### Problem:
Whenever "Facebook" occurs in a line of the material, list that line.
[Opening Material provided section]
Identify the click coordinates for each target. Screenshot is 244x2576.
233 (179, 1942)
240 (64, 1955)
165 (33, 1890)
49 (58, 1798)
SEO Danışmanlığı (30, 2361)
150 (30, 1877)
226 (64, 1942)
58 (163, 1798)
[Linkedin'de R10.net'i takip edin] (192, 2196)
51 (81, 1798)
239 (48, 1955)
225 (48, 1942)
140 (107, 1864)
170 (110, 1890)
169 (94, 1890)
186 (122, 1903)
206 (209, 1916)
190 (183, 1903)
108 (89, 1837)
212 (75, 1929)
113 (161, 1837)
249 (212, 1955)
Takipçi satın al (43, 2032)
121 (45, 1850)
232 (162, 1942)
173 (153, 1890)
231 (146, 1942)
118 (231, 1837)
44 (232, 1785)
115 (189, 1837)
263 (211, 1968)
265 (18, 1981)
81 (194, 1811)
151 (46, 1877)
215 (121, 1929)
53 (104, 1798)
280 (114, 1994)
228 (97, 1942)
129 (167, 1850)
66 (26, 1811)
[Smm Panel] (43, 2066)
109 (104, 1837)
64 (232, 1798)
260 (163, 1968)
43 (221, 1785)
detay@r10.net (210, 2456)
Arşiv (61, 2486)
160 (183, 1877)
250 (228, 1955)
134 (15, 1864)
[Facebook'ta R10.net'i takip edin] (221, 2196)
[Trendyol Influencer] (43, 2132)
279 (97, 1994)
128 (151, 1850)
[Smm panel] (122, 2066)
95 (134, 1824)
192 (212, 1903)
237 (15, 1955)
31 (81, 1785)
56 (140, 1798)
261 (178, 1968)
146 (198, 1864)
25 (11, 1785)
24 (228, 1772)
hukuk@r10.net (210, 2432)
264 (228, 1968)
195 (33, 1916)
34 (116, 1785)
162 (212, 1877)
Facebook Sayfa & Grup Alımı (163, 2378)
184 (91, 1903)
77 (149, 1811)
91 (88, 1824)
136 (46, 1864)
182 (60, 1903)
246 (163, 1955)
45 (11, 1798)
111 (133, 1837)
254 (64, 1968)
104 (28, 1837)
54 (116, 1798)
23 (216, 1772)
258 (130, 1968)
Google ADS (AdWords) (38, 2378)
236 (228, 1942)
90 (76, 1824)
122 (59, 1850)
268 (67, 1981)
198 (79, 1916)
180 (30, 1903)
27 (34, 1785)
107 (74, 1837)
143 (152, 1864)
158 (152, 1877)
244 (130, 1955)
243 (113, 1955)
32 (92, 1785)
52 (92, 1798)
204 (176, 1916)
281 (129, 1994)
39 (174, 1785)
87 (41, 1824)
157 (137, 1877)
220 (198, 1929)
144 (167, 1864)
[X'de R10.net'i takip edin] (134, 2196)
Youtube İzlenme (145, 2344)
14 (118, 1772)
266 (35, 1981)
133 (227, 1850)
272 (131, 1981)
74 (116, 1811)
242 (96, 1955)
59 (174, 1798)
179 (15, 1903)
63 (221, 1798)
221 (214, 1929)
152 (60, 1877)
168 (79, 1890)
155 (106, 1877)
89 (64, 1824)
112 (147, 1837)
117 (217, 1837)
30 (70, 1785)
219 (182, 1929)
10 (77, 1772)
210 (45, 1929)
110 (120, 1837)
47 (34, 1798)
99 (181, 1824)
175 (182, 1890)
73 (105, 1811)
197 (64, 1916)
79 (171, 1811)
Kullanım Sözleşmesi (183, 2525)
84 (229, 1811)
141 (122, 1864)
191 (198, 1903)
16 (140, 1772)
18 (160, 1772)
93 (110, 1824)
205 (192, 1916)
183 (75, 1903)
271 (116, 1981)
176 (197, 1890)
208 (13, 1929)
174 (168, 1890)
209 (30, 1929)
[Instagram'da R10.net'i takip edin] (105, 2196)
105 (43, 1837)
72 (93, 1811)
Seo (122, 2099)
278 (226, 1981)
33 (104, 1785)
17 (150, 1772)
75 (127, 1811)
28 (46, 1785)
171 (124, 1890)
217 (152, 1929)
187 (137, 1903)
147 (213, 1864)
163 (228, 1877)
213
[Closing Material provided section]
### Answer section:
[Facebook'ta R10.net'i takip edin] (221, 2196)
Facebook Sayfa & Grup Alımı (163, 2378)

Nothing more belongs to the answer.